Built in 1909, Union Stables was a commercial livery stable near Pike Place Market in the heart of Seattle. As the automobile overtook horse-drawn transport, and the years ticked by, the building underwent a series of transformations that mirrored the changing of the times: from parking garage to autobody workshop to finally, in its last turn as a serviceable commercial space, a furniture warehouse.
Enter Ed Weinstein, principal of Weinstein A+U in Seattle.
Over the course of his career as a Seattle-based architect, Weinstein had taken a special interest in the site. In fact, over the years he had actually prepared and presented a number of renovation proposals to Union Stable’s owner. After three decades of false starts and failed proposals, Weinstein’s dogged pursuit to revive the old horse stable took a most fortuitous turn. Lease Crutcher Lewis, a prominent general contractor in Seattle, signed a lease to headquarter their operations in the building – an agreement worth 40% of the rentable space.
Sensing that this was just the kind of commitment necessary to finally get the project off his own drafting table, Weinstein decided to move his own firm into the building as well. Union Stables was 100% leased before construction even began. Thanks to Weinstein’s persistence and Lease Crutcher Lewis’ commitment, one of Seattle’s dying landmarks was given a proverbial new lease on life.
While much of the project consisted of a fairly prescriptive renovations, when it came to the windows, the development team was starting with a blank slate, as all of the original windows had long since been removed. For a historic project like this, the preservationist mandate is to either repair existing windows or replace in kind. But since there were neither old windows to use as models nor original architectural drawings to rely on for reference, Weinstein instead used early photos of the building. From these vintage black and white photos, Weinstein was able to reach into the past to accurately replicate the essential patterns of the windows in the present.

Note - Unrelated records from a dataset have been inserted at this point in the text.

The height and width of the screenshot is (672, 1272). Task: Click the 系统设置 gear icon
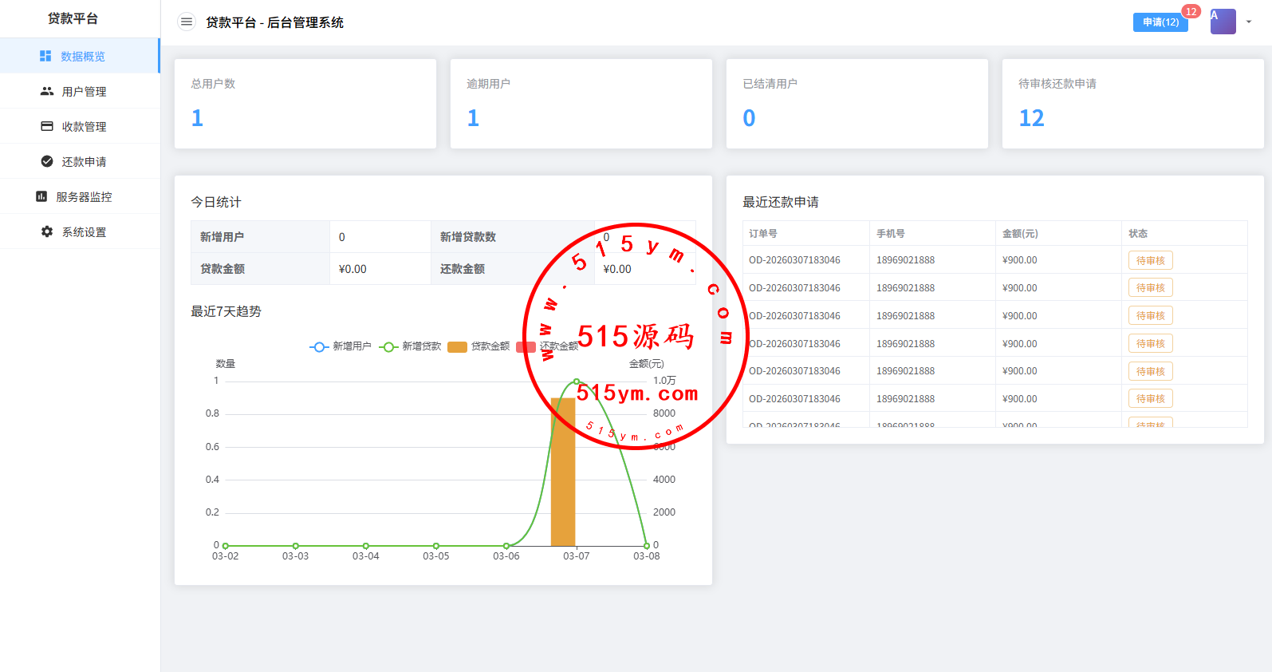click(x=47, y=231)
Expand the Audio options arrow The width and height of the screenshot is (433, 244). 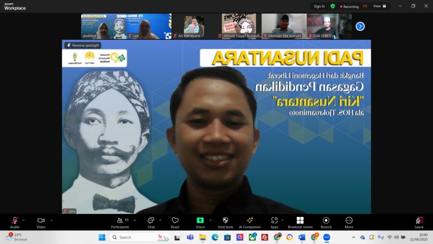pos(24,220)
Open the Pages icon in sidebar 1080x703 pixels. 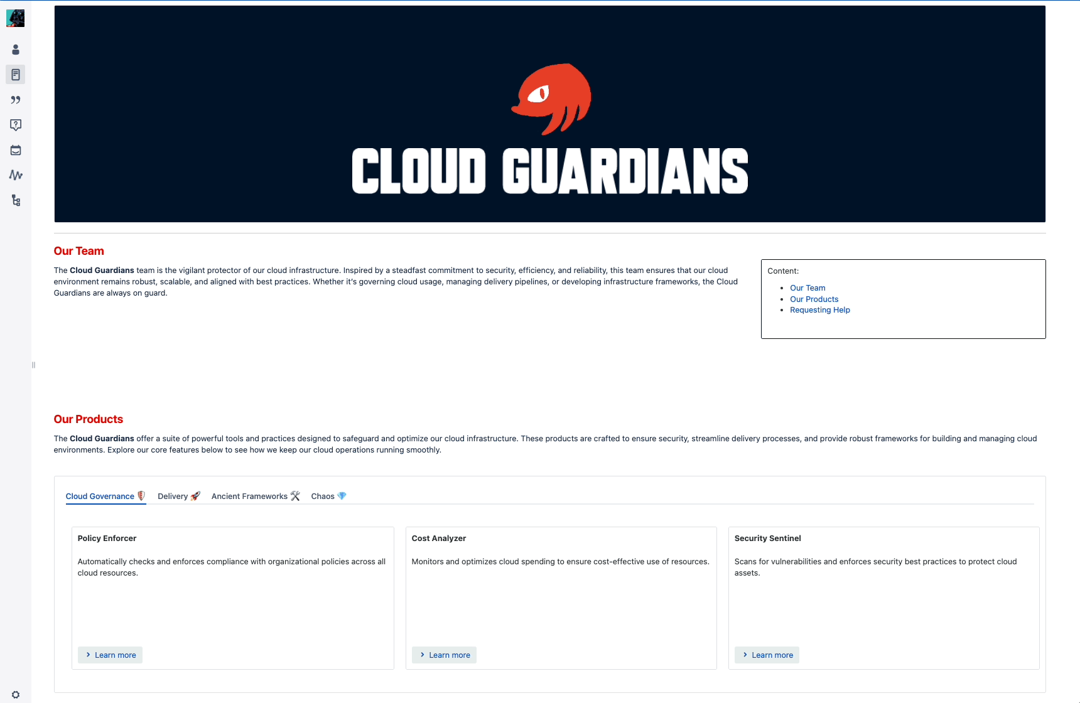[x=16, y=75]
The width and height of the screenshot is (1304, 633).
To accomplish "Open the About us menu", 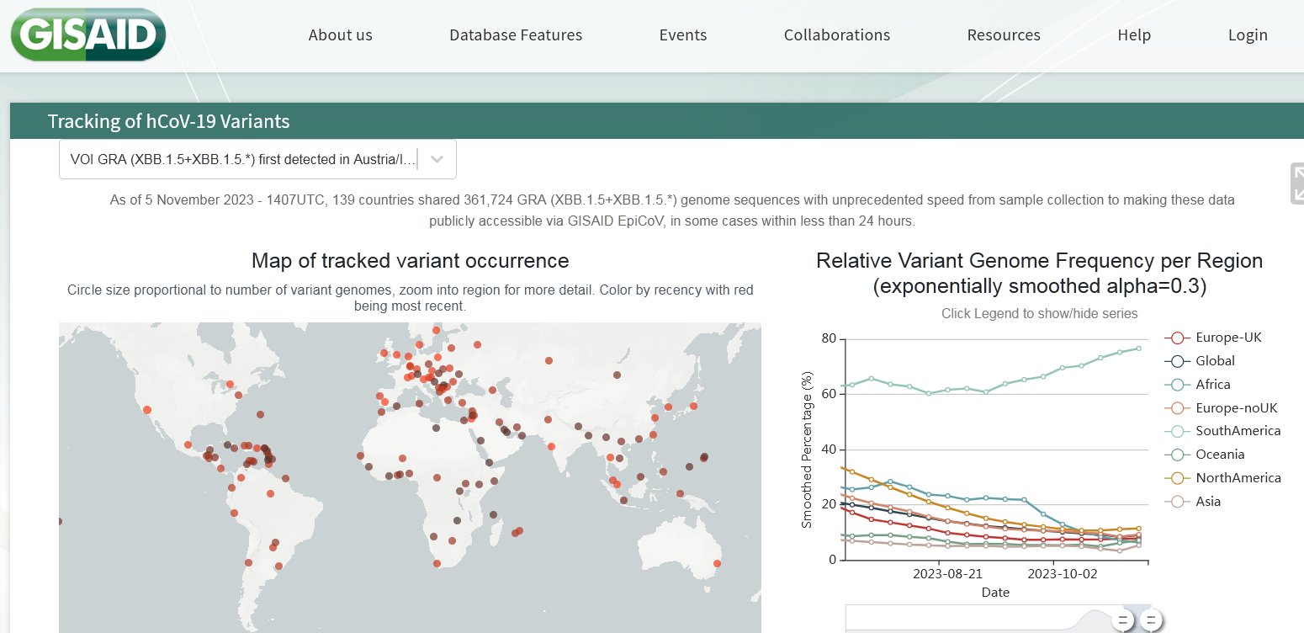I will (340, 35).
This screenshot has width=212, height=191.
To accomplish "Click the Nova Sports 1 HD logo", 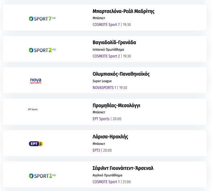I will click(35, 81).
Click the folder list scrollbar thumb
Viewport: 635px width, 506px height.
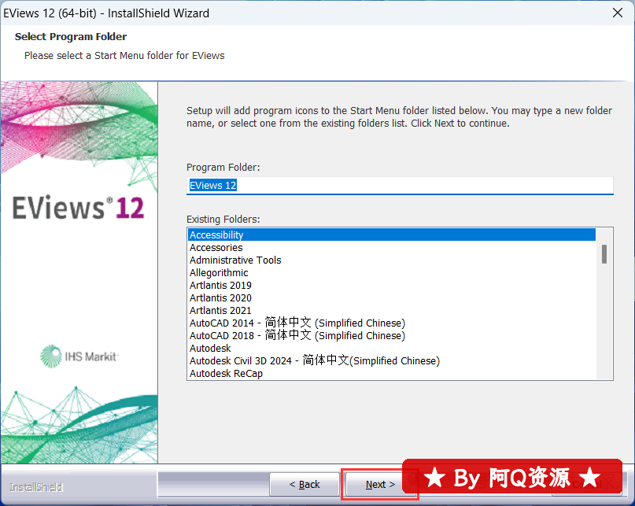pyautogui.click(x=604, y=253)
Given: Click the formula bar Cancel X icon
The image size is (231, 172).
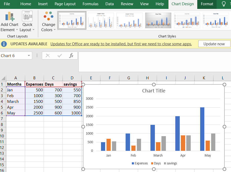Looking at the screenshot, I should 48,56.
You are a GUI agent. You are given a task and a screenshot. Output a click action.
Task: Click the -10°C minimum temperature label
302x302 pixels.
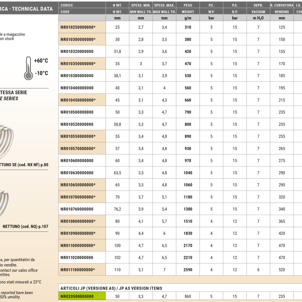click(42, 73)
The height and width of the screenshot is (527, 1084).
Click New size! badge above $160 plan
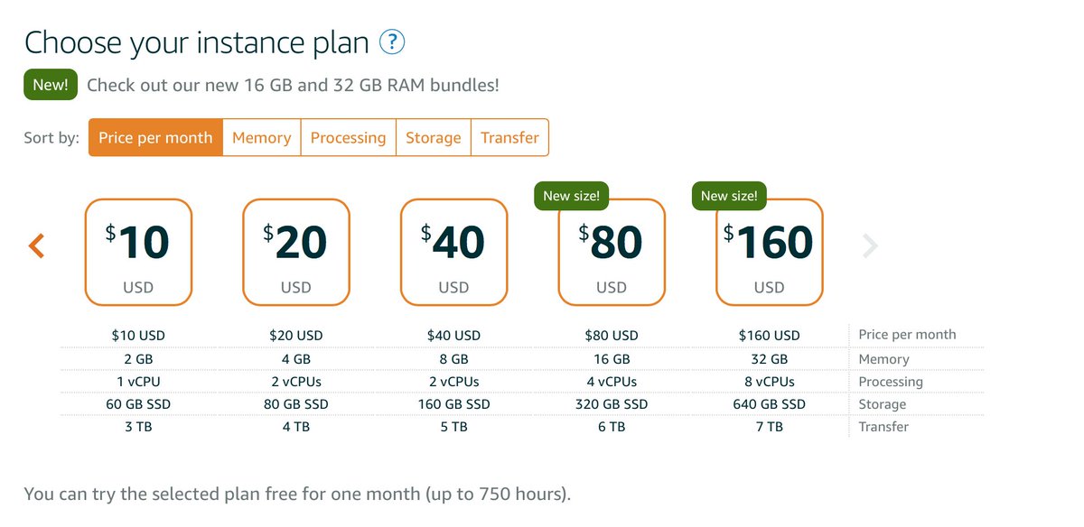coord(729,196)
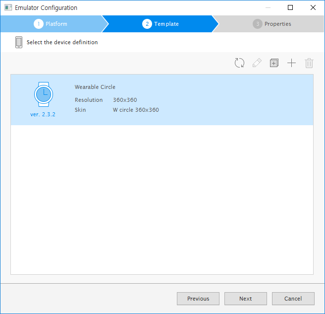The image size is (325, 314).
Task: Click the plus icon to add template
Action: click(291, 63)
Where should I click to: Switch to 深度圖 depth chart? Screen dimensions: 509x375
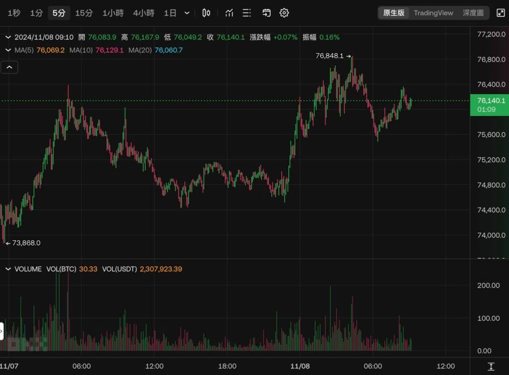[x=473, y=13]
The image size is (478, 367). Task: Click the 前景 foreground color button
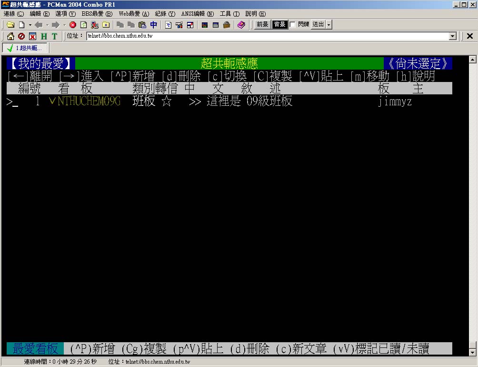262,25
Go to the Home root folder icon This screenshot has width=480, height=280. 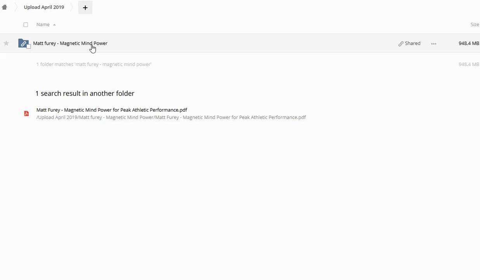(x=5, y=7)
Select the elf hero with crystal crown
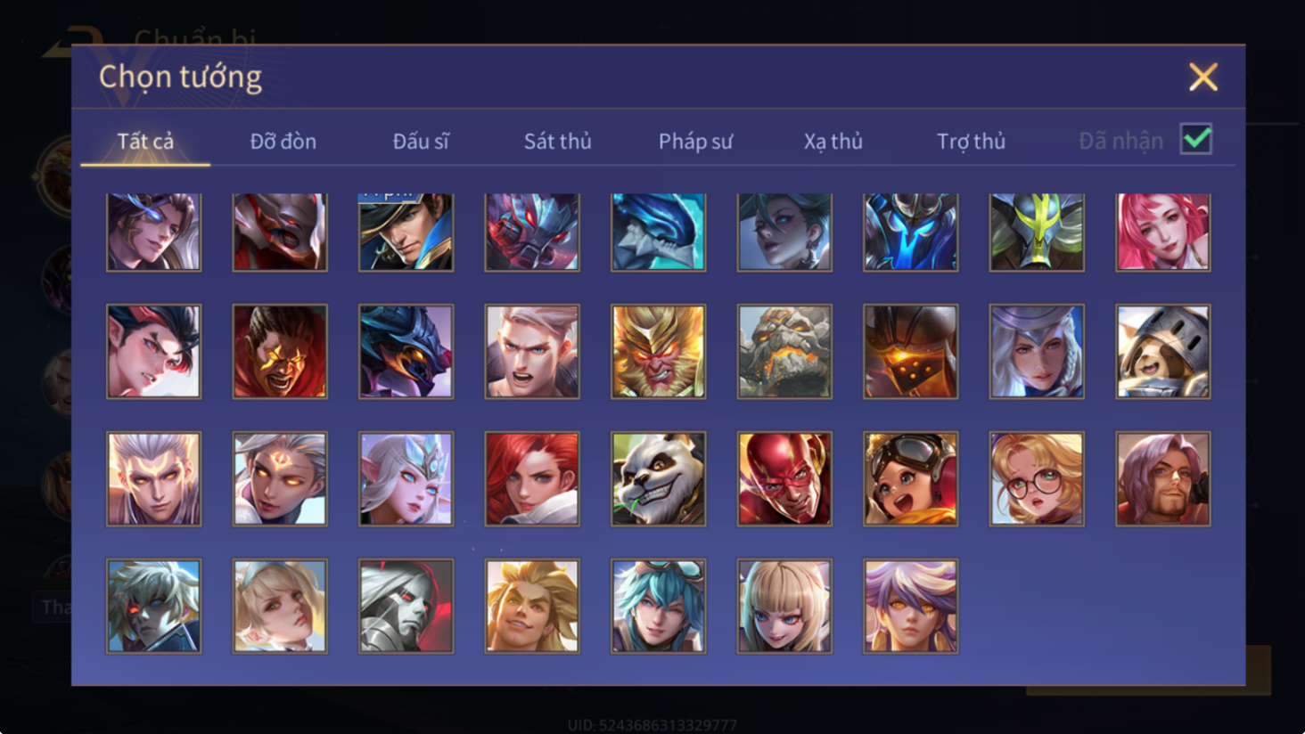The height and width of the screenshot is (734, 1305). click(x=406, y=478)
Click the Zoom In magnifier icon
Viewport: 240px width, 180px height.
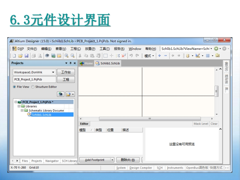(67, 56)
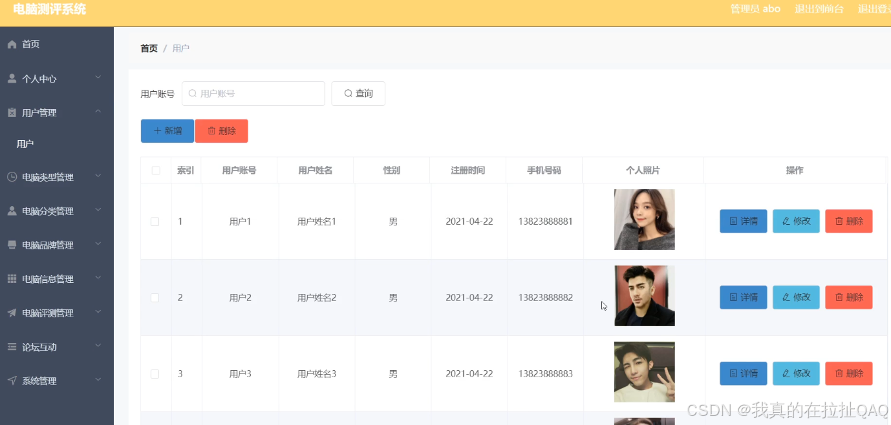Screen dimensions: 891x425
Task: Click 修改 button for 用户2
Action: pyautogui.click(x=796, y=298)
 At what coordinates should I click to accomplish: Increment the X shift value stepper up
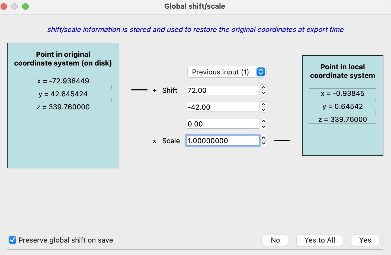tap(263, 88)
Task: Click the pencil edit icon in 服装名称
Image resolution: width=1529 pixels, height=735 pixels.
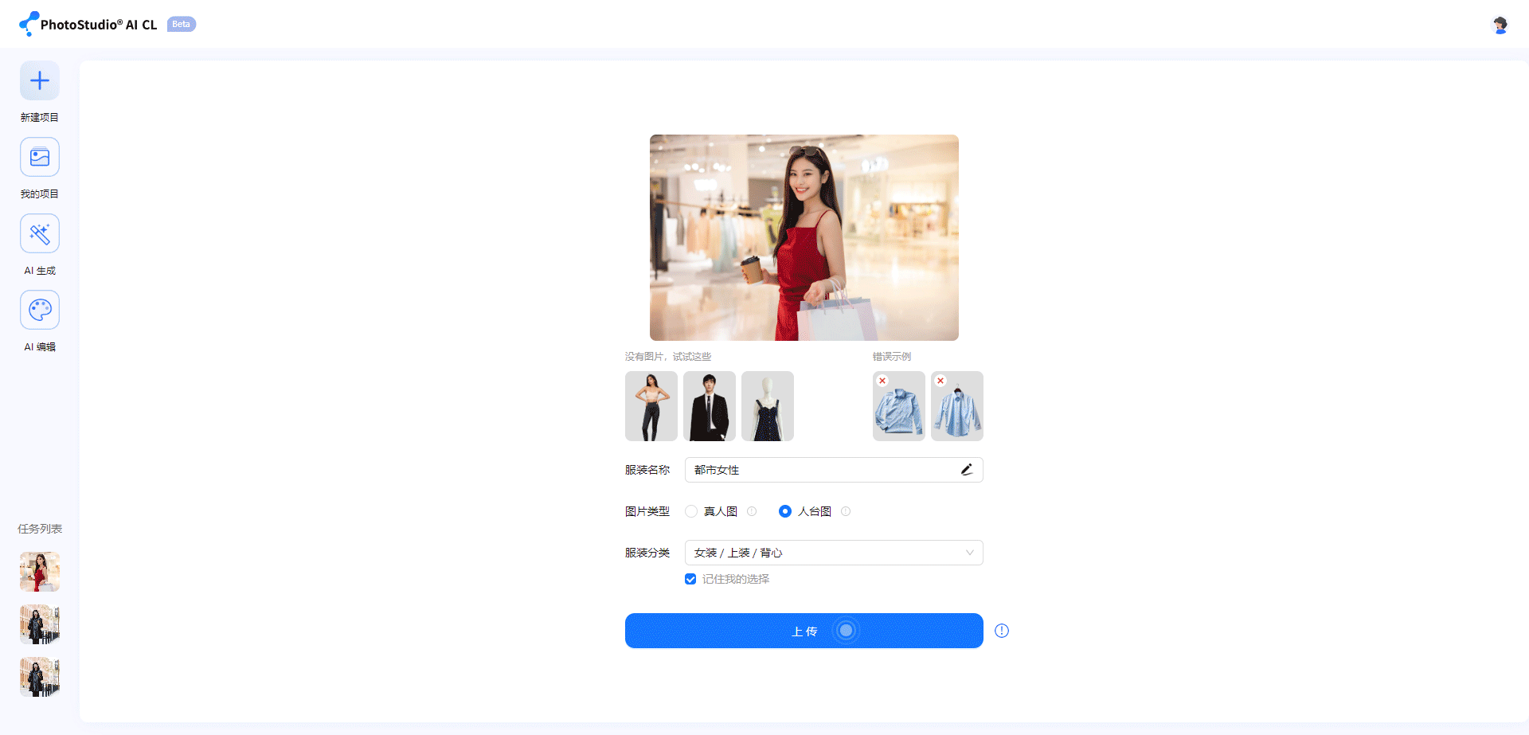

“We were pleased that both the Landmark Preservation Board and Department of the Interior accepted this window product because it was very cost effective and extremely low maintenance,” said Weinstein.
He opted for aluminum clad, wood sash Marvin windows with large lites and applied mullions that closely matched the profiles, sightlines, proportions and operation of the original 1909 windows.
“The sash and profiles were absolutely perfect,” said Weinstein, praising the new windows.
With Marvin, Weinstein was able to specify standard size windows while satisfying the need for accurate historic detail, without having to build fully custom.
Strict state energy codes presented one final obstacle for Weinstein and the development team. And once again, Marvin delivered.
Because Union Stables is an unreinforced masonry building, it doesn’t comply in any way, shape or form with current, stringent Washington state energy code. To preserve the building’s heritage, however, Weinstein wanted to keep the existing masonry. He was granted an exemption, but under the condition he use the most high-performing products throughout the building, including the windows.
Bringing Union Stables back to life required the cooperation of the building’s owner, tenants, various government agencies, and the resources, capabilities and expertise of key partners like Marvin that are adept at meeting the challenges of historic renovation. Marvin’s ability to deliver highly energy efficient, historically accurate windows based on little more than old photographs was critical to the success of the renovation.
“What was mutual among the parties was a deep respect and appreciation for the building and the site,” said Weinstein about the development team. “The intrinsic value of this iconic historic structure along with its proximity to the Pike Place Market, above Seattle’s central waterfront is very, very special.”